Fundamentals of Sheet Metal Cutting Processes

Published on: 2022-11-12

Generally, Sheet metal cutting refers to splitting a single metal sheet into two or more pieces. But, it also involves the removal of unwanted parts from a sheet using shear force, heat, or any other form of energy. The cutting process requires high pressure at the cutting position, which can fracture the sheet from the designated area to create the desired shape. It involves a workpiece, cutting tool, Work holding & Fixturing, machining tool, and cutting fluid.

There are various approaches to sheet metal cutting. Let’s overview them in detail.

 

Shear Cutting

Shear-cutting techniques are based on the principle of applying shear force beyond the material’s maximum shear strength to cut the designated position.

1. Sawing

Sawing uses blade motion to cut large sheets of metal up into small pieces. The motion of the blade varies depending on the type. For example, Hacksaws cut the sheet with a reciprocating motion, while circular saws use a rotating blade. The teeth on the blade are responsible for creating of cutting gap during the process.

2. Punching

Sheet metal punching operation

Sheet metal punching operation

Punching is a straightforward way of cutting sheet metal. A punching machine is used to create relatively small parts of different shapes. It involves using a punching press, which exerts a force on the sheet metal placed in the punching die to create the part of the desired shape.

There are several punching procedures based on the punched-out geometry, such as piercing, lancing, notching, nibbling, and perforating.

Punching Type Description
Piercing Piercing creates a Slot or singular hole. It involves the combination of sheet metal forming (Extrusion) and cutting techniques, which leaves the minimum scrap.
Lancing With a single hit of the punching press, it makes features such as louvers, tabs, and vents.
Notching Notching entails a succession of punching in which various areas of sheet metal are removed to achieve the desired outcome. It is restricted for the majority of edges and bending positions.
Semi-notching Semi-notching is not exclusive to edges and bending positions and applies to more complex geometries.
Slotting It creates a rectangular slot in sheet metal using the punching concept.
Nibbling Nibbling involves the combination of two or more overlapping punches, which produce different geometries.
Perforating Perforating is making several tiny holes with a little gap between them.

3. Broaching

Broaching is a standard sheet metal cutting technique in which a tool with teeth (broach) removes material from sheet metal to achieve the desired shape. Even with intricate hole designs, it is capable of producing a large number of identical items from sheet metal. When the cutting tool containing teethes (broach) gets pulled along the cutting position, the first few teeth remove the material from the surface, while the other teeth travel deep down for finishing cuts.

Broaching operation

The broaching process is classified into two types: linear and rotatory.
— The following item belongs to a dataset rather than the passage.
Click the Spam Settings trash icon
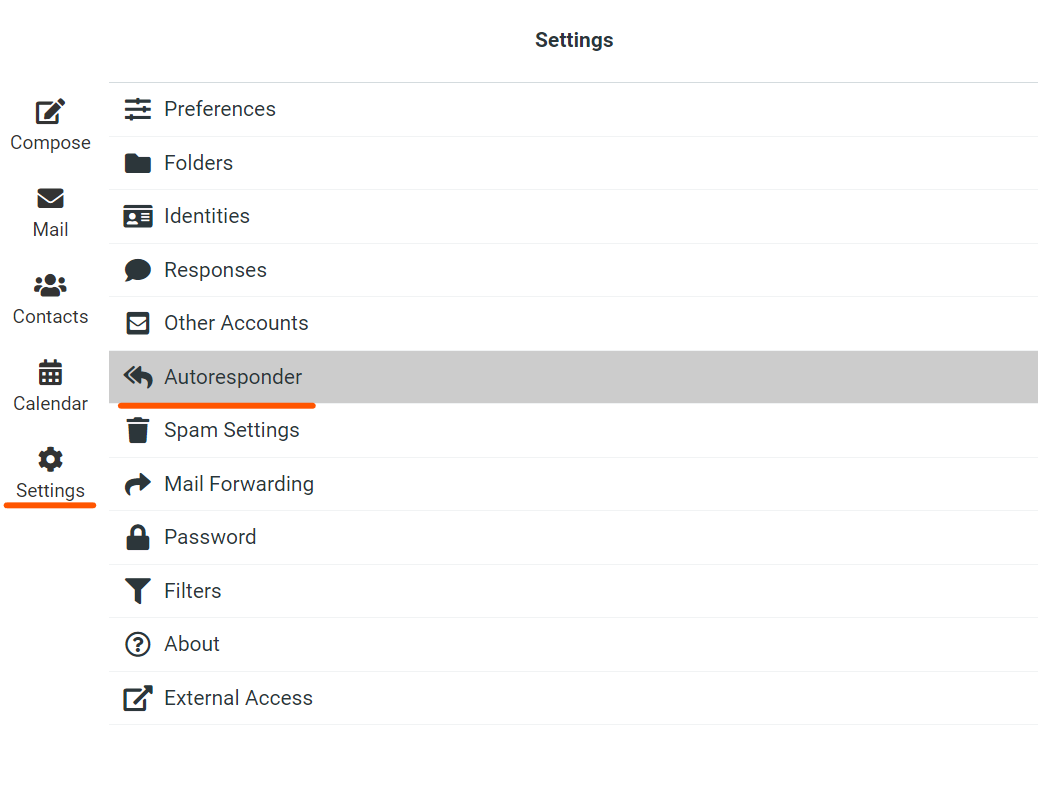The height and width of the screenshot is (805, 1038). 138,430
Linear broaching The tool moves linearly against the sheet metal. It is limited to the creation of a 2D extruded shape.
Rotatory broaching The broaching tool moves in rotatory motion against the workpiece and produces axisymmetric shapes. It can create Helical & straight splines, irregular profiles, Gun barrel rifling, and many more.

4. Blanking

Sheet metal blanking

Sheet metal blanking

The blanking is quite similar to punching; both techniques apply the punching press. The only difference is that the punched-out piece is the desirable parts in the required shape (also called blank), and the remaining is the scrap. While in punching, the punched-out part is the scrap. It wastes some material during the process, which can be minimized by nesting the blanks. Aluminum, brass, bronze, mild steel, and stainless steel are the most commonly used materials for blanking (R.S.Shaikh, 2015).
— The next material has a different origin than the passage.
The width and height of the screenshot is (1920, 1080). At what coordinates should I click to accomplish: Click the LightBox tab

It is a relatively simple method of sheet metal cutting that only requires feeding sheet metal into the blanking machine. Blanking presses can be modified to meet precise output specifications, making them excellent for large-scale manufacturing with dimensional consistency. It can be used for aircraft washers, gears, automobile parts, and a wide range of other applications.

    • Blanking with cutting edges

It entails shearing cutting edges during the blanking process when the desired cut is generated with a crack in the fixed cutting edge. This procedure necessitated tremendous caution, the proper tool setup, and skilled operators.

5. Slitting

Slitting principle

Slitting principle

Slitting is the process of cutting sheet metal with opposing circular blades. It is used to cut sheet metal in both linear and curved patterns. When the sheet passes through the two opposing circular blades, the sheet exerts the blade’s compressive force, resulting in the cut.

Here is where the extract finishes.